Clear HSTS state every 3-6 months when you prioritize privacy. This prevents long-term supercookie persistence but may break legitimate HSTS protections temporarily.

Understanding the key differences helps identify supercookie attacks:

Aspect Traditional Cookie HSTS Supercookie
Storage Mechanism Browser cookie storage HSTS preload list
Persistence Expires per max-age Expires per HSTS max-age
Survives Private Browsing No Yes
Survives Cookie Deletion No Yes
Survives Browser Resets No Sometimes
User Awareness Visible in settings Hidden in security settings
Encoded Information Arbitrary data Binary (domain present/absent)
Detection Difficulty Easy (visible) Hard (requires technical knowledge)

HSTS supercookies are significantly more persistent and harder to detect than traditional cookies.

Real-World Tracking Implementation Analysis

Security researchers have documented actual HSTS supercookie tracking:

In 2017, researchers at Princeton University demonstrated tracking using HSTS. A tracker encoded a unique identifier by selectively setting HSTS on dozens of subdomains. When a user visited different websites, the tracker queried these subdomains and observed which had HSTS enabled, reconstructing the user’s unique identifier.

The technique requires:

  1. Control of many subdomains under the same registrar domain
  2. Access to set HSTS headers (server-side control)
  3. A mechanism to query HSTS state across different websites
  4. Cross-site request timing to infer which subdomains have HSTS

This attack vector persists because browsers generally don’t expose HSTS state to websites—the browser keeps it internal. However, timing-based side channels and other indirect methods can leak HSTS information.

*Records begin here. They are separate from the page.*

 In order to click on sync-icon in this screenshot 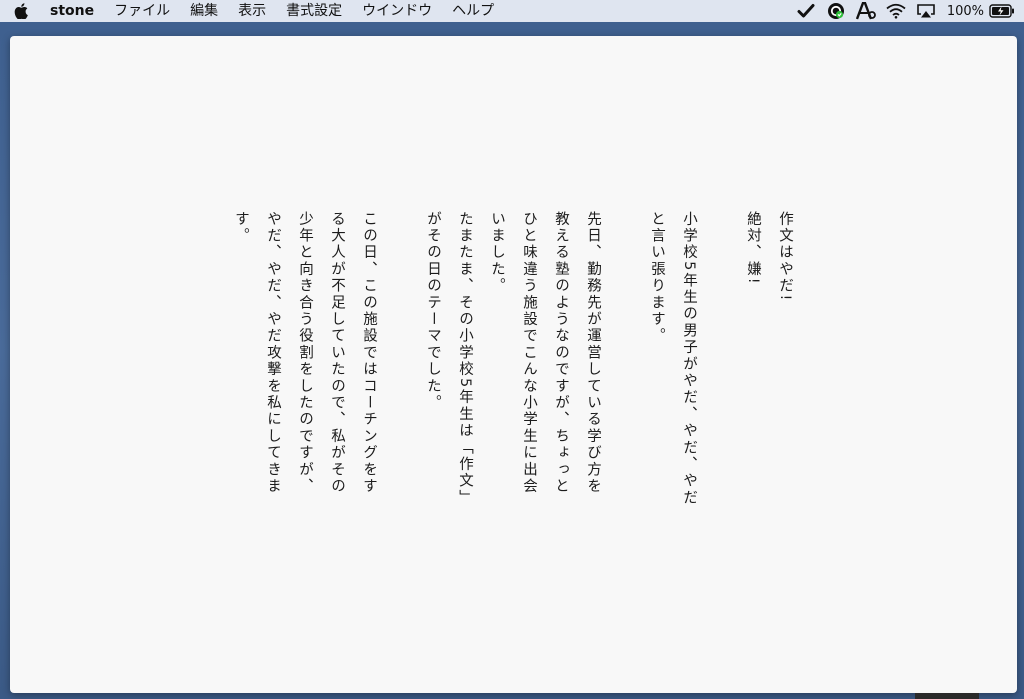, I will do `click(836, 11)`.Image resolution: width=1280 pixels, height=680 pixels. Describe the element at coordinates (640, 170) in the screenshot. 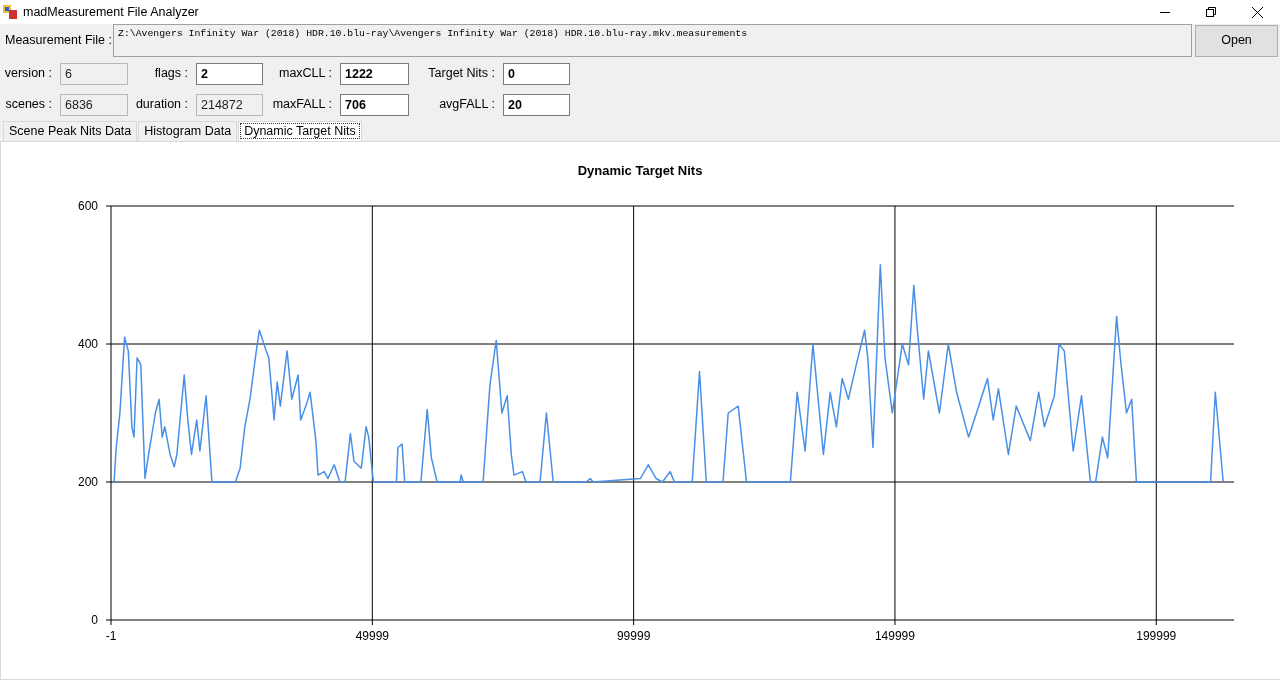

I see `chart-title: Dynamic Target Nits` at that location. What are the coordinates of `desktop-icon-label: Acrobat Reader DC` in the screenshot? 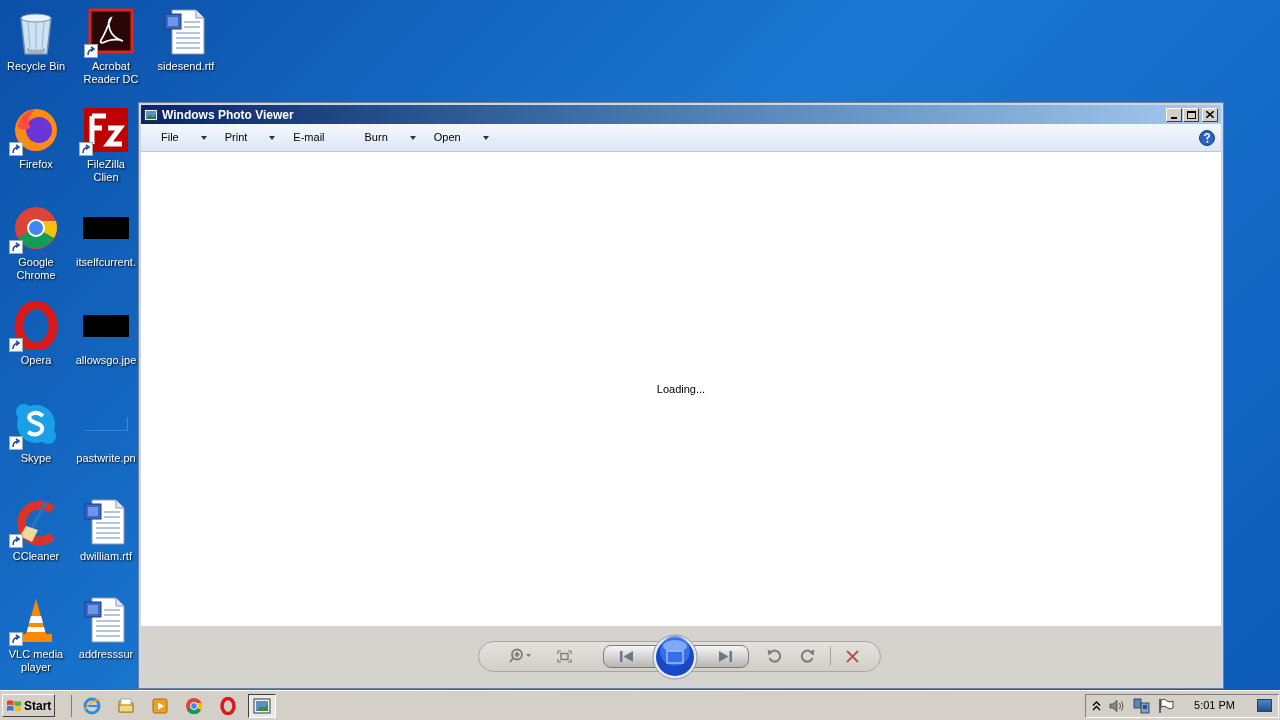 It's located at (111, 73).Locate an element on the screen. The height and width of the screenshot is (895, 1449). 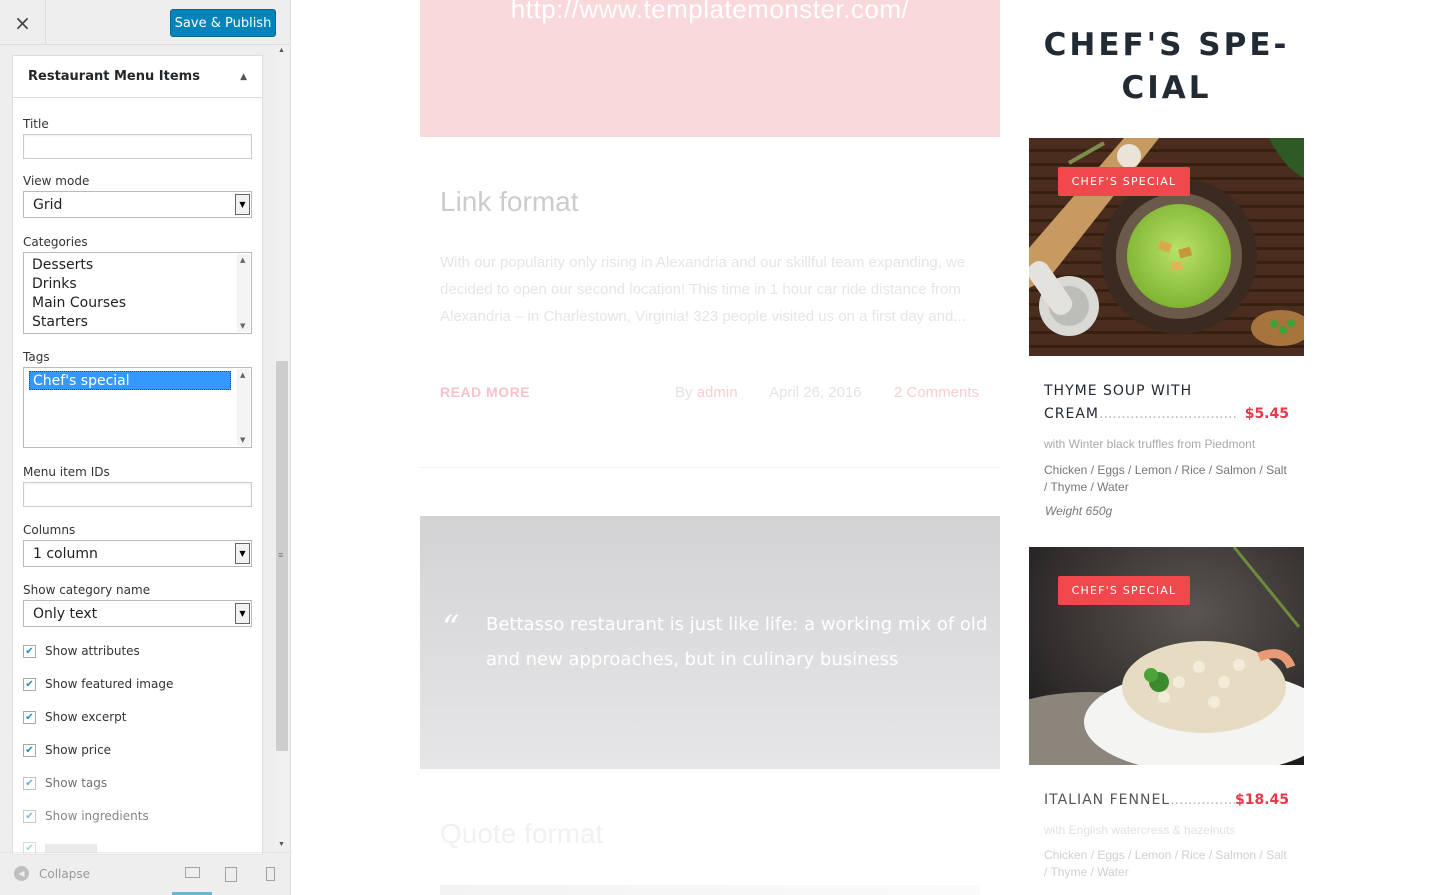
category-option: Drinks is located at coordinates (138, 284).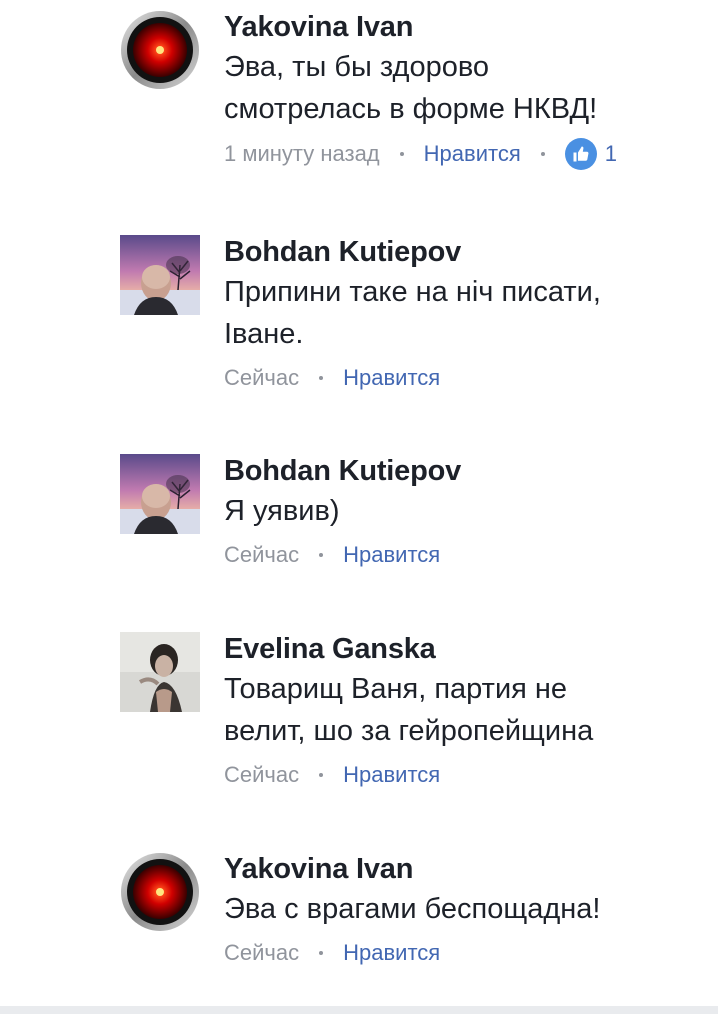  I want to click on comment-text: Эва с врагами беспощадна!, so click(464, 909).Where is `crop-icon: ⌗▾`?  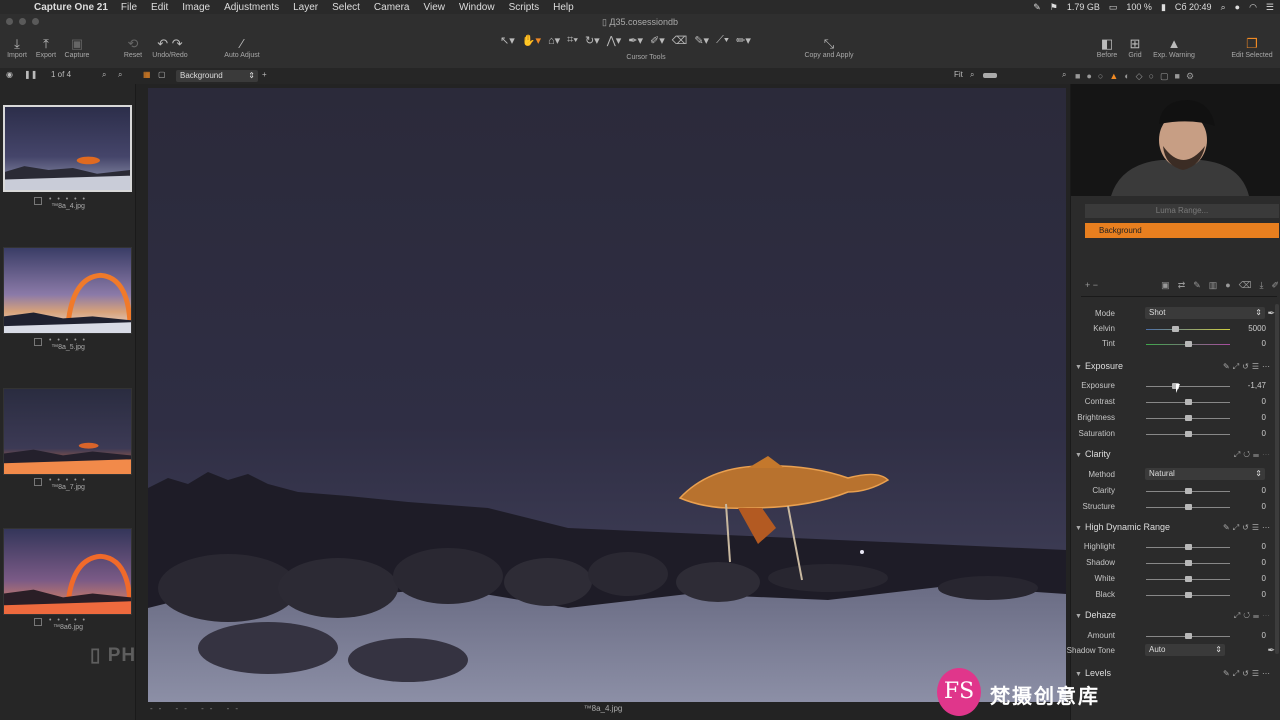
crop-icon: ⌗▾ is located at coordinates (572, 40).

Mitigation for Site Administrators

If you operate a website and want to prevent HSTS supercookie abuse:

# Implementation approach
# Only set HSTS on your main domain, not tracking subdomains
# Avoid creating hundreds of subdomains with HSTS headers
# Monitor for unusual HSTS domain patterns

# Example safe HSTS config
add_header Strict-Transport-Security "max-age=31536000; includeSubDomains; preload" always;

# Avoid:
# - Creating track-0.example.com through track-1000.example.com
# - Setting HSTS on every subdomain
# - Using subdomains as tracking vectors

Legitimate HSTS use should cover your main domain and necessary subdomains (api, cdn, mail, etc.)—typically under 20 total domains.

Future Browser Protections

Modern browsers are implementing mitigations:

Chrome 125+: Discussions about randomizing HSTS behavior or requiring explicit user consent for supercookie-like techniques.

Firefox: Privacy Badger and similar extensions partially mitigate by clearing HSTS state frequently.

Safari: iCloud Private Relay and cookie isolation provide defense-in-depth against tracking.

The fundamental tension remains: HSTS is necessary for security, but its persistent nature enables tracking. Until browsers redesign HSTS with privacy-first principles, users must actively clear HSTS state and use privacy extensions.